In summary, processing high acid crude oils is subject to the following criteria as they relate to corrosivity: (i) temperature, (ii) NAP concentrate in fractions boiling above 230°C (450°F), (iii) the highest concentration of NAP is typically found in the 315–425°C (600–800°F) boiling range, (iv) the lowest temperature where attack occurs is approximately 200°C (390°F), (v) lower molecular weight acids—lower boiling acids such as formic acid and acetic acid—occur at water condensing locations, (vi) at low velocity, turbulence caused by boiling and condensing causes attack, and (vii) at high velocity, rapid corrosion can occur. These criteria are reasonably well defined for conventional crude oil but are somewhat less well defined for heavy crude oil and tar sand bitumen.

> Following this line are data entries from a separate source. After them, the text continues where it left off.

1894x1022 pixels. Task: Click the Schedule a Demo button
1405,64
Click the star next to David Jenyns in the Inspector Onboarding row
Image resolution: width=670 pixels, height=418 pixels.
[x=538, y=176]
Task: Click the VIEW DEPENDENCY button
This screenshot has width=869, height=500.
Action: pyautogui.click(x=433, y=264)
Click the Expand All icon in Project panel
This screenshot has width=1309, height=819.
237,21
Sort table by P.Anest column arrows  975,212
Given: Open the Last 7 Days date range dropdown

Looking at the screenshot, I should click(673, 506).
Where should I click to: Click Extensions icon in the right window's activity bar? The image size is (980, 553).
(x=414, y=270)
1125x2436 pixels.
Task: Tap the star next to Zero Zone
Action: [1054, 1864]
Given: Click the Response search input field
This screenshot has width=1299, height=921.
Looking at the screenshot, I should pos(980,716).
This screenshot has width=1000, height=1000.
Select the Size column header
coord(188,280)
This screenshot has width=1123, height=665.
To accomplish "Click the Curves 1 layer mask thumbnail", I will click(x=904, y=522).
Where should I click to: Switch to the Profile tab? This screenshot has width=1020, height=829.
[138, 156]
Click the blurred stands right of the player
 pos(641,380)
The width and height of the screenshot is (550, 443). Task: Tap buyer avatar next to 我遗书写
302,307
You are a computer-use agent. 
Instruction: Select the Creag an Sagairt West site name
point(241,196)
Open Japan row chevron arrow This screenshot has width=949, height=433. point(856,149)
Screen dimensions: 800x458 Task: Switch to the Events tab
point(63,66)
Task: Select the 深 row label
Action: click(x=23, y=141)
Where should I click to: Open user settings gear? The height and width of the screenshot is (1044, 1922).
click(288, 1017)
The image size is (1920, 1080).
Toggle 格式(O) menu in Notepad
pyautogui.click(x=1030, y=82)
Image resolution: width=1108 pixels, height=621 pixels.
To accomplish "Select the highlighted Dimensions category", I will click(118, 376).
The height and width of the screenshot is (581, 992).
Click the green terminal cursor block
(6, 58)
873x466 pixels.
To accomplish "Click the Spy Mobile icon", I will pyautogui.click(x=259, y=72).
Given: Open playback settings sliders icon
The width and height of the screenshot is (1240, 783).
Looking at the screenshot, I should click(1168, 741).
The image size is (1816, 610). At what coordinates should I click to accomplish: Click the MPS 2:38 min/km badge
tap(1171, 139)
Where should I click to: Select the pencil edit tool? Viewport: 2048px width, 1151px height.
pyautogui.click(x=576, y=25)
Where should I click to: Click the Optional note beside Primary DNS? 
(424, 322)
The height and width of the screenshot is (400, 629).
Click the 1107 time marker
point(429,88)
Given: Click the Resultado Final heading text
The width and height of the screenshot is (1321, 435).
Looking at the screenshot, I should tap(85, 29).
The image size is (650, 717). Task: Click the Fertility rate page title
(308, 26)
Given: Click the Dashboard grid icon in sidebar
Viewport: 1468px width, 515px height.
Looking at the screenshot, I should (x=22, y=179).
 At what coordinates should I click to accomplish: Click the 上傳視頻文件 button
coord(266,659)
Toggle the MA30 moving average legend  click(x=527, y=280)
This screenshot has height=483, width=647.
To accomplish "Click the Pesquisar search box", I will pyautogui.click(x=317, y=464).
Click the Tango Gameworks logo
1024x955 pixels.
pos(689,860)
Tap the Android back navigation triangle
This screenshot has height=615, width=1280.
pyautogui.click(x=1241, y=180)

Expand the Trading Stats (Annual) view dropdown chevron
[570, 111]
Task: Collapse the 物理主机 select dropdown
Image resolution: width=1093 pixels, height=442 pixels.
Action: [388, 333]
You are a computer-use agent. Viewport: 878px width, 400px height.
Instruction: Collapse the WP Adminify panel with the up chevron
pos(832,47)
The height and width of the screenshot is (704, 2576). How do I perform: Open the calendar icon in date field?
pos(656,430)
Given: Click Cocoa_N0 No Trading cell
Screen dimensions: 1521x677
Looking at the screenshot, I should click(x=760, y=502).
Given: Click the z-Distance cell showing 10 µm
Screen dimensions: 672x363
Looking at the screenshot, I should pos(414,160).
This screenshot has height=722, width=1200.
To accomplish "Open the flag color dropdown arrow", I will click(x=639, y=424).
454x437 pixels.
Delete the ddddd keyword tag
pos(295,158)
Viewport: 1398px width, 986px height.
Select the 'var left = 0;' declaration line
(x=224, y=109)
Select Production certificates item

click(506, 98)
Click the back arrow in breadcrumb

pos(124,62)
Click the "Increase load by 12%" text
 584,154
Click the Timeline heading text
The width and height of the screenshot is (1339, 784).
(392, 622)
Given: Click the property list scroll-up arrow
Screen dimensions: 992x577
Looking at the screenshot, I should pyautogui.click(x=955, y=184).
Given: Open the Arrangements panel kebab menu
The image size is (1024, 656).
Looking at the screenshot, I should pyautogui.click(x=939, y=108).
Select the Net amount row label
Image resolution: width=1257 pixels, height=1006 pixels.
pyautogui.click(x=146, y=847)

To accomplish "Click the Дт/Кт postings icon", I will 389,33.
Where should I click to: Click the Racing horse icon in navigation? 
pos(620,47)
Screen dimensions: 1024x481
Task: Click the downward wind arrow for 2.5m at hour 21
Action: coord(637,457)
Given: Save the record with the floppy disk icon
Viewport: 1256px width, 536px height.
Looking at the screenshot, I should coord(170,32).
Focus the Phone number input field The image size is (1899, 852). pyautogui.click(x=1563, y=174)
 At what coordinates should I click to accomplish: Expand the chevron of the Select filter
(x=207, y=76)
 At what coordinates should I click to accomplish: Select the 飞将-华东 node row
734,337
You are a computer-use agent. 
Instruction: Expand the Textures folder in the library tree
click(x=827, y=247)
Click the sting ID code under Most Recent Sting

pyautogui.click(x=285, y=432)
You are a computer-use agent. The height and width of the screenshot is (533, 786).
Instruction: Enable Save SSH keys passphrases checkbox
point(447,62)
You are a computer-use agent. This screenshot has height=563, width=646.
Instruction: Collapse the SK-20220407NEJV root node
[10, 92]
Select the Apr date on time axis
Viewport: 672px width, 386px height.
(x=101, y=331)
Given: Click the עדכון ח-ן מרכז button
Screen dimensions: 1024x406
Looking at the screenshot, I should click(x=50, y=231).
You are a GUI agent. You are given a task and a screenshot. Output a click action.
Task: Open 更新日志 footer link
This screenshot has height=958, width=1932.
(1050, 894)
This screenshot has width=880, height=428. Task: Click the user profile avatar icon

3.3 Corrosion of Refinery Equipment

The corrosion of refinery equipment during oil distillation was observed during the early part of the twentieth century (Jayaraman et al., 1986). As the oil refining industry evolved toward the modern industry, the problem of corrosion increased and became a serious aspect of equipment performance that needed constant attention (Lewis et al., 1999; Johnson et al., 2003a,b). Experience has shown that the main sites of corrosion attack are the components of oil pumping and refinery transfer lines, such as pipelines, valves and gates, heat exchangers, pipe stills, bubble sections, hydrocarbon stock feeders, and fractionating tower reflex units. Accidents related to corrosion processes resulted in equipment outage and economic losses, thus making it necessary to investigate the causes of this type of corrosion. Petroleum naphthenic acids (PNA) present in crude oils produced in many world regions are considered now to be the main factor responsible for the corrosion problem (Gutzeit, 1976a, b, 1977; Jayaraman et al., 1986; Babaian-Kibala et al., 1993a,b; Turnbull et al., 1994; Slavcheva et al., 1998, 1999).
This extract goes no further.